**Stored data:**
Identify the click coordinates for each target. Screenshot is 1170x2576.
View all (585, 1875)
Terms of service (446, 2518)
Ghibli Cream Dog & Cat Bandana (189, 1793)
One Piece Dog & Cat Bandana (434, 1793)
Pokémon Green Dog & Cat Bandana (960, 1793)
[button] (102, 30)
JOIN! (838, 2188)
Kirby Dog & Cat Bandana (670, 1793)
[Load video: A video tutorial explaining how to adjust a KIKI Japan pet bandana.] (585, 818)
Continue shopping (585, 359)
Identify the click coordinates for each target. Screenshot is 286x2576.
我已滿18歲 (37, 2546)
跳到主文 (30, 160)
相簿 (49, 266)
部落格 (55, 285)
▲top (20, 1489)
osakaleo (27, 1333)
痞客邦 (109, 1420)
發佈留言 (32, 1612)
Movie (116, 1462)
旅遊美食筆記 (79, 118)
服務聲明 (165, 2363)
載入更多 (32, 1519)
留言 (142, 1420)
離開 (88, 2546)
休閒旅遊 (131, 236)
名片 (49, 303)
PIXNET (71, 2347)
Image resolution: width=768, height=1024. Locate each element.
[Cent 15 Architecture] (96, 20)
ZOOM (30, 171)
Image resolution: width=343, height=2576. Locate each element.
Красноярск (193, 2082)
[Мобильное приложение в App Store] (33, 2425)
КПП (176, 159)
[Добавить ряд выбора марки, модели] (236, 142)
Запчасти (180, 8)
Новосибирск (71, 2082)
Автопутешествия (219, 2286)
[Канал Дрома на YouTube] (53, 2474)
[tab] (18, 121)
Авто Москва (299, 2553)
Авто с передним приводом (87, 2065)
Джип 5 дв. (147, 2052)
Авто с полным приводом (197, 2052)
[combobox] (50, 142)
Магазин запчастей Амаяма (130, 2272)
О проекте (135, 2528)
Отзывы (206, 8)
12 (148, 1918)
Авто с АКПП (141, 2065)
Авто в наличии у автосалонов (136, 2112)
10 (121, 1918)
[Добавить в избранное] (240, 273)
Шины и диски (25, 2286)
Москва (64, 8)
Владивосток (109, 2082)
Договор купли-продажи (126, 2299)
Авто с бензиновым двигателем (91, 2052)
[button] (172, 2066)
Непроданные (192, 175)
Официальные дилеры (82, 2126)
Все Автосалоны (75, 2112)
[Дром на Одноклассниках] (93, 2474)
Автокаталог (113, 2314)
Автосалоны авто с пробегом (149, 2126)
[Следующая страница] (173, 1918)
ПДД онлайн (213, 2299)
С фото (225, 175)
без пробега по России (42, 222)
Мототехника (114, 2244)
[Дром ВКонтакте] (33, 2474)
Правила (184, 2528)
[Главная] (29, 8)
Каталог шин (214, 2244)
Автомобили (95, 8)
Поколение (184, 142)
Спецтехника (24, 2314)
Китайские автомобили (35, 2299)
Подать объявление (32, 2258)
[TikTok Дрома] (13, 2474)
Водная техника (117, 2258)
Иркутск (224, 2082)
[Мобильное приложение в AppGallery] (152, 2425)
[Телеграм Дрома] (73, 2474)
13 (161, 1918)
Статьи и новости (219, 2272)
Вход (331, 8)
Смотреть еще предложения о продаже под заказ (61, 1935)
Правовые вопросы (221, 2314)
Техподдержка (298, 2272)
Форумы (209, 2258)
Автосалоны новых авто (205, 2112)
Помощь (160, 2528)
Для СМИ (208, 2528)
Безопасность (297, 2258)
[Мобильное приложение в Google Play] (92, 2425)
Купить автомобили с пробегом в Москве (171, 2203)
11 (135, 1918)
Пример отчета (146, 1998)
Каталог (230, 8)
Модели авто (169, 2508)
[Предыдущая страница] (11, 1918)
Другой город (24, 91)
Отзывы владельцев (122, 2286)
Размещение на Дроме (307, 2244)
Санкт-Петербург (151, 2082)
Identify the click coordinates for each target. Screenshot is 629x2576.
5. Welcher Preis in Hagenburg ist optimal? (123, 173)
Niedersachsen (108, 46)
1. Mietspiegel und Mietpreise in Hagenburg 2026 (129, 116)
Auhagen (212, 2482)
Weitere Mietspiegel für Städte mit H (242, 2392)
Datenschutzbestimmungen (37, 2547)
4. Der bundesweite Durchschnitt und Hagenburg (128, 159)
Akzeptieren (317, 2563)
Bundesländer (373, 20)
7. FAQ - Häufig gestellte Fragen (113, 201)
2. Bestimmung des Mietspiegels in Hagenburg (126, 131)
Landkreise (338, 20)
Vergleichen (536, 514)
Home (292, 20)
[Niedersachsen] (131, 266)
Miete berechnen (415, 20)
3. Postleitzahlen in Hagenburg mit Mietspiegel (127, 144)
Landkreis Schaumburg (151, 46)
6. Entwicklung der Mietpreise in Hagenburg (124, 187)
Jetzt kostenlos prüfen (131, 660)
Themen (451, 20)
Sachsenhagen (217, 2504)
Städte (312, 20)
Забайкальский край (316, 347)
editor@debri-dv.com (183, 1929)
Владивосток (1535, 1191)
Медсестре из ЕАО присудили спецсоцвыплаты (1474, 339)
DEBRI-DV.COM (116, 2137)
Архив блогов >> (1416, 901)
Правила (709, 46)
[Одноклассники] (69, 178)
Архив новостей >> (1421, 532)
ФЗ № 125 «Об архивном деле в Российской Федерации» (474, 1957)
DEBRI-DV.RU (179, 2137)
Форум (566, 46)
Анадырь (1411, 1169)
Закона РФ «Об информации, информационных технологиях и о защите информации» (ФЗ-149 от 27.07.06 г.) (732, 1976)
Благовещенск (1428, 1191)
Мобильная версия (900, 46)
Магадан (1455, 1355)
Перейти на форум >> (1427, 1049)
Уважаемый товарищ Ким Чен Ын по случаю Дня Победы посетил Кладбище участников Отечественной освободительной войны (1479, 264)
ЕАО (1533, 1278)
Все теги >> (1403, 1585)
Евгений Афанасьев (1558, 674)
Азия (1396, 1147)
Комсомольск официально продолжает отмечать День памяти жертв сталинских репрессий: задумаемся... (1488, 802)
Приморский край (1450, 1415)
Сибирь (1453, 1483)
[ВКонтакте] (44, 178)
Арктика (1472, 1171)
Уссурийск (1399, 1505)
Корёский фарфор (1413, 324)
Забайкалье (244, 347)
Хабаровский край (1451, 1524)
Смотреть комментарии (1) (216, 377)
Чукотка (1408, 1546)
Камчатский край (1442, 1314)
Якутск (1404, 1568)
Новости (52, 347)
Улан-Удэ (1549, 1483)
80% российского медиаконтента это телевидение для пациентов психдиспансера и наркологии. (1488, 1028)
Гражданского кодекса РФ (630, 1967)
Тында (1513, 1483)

**WHAT THIS TASK INVOLVES:** The required output is every line above from the one with "Москва (64, 8)" down to the one with "[Дром на Одноклассниках] (93, 2474)", restated word for word, ends included.

**EXERCISE ANSWER:**
Москва (64, 8)
Владивосток (109, 2082)
Договор купли-продажи (126, 2299)
Авто с бензиновым двигателем (91, 2052)
[button] (172, 2066)
Непроданные (192, 175)
Официальные дилеры (82, 2126)
Все Автосалоны (75, 2112)
[Дром на Одноклассниках] (93, 2474)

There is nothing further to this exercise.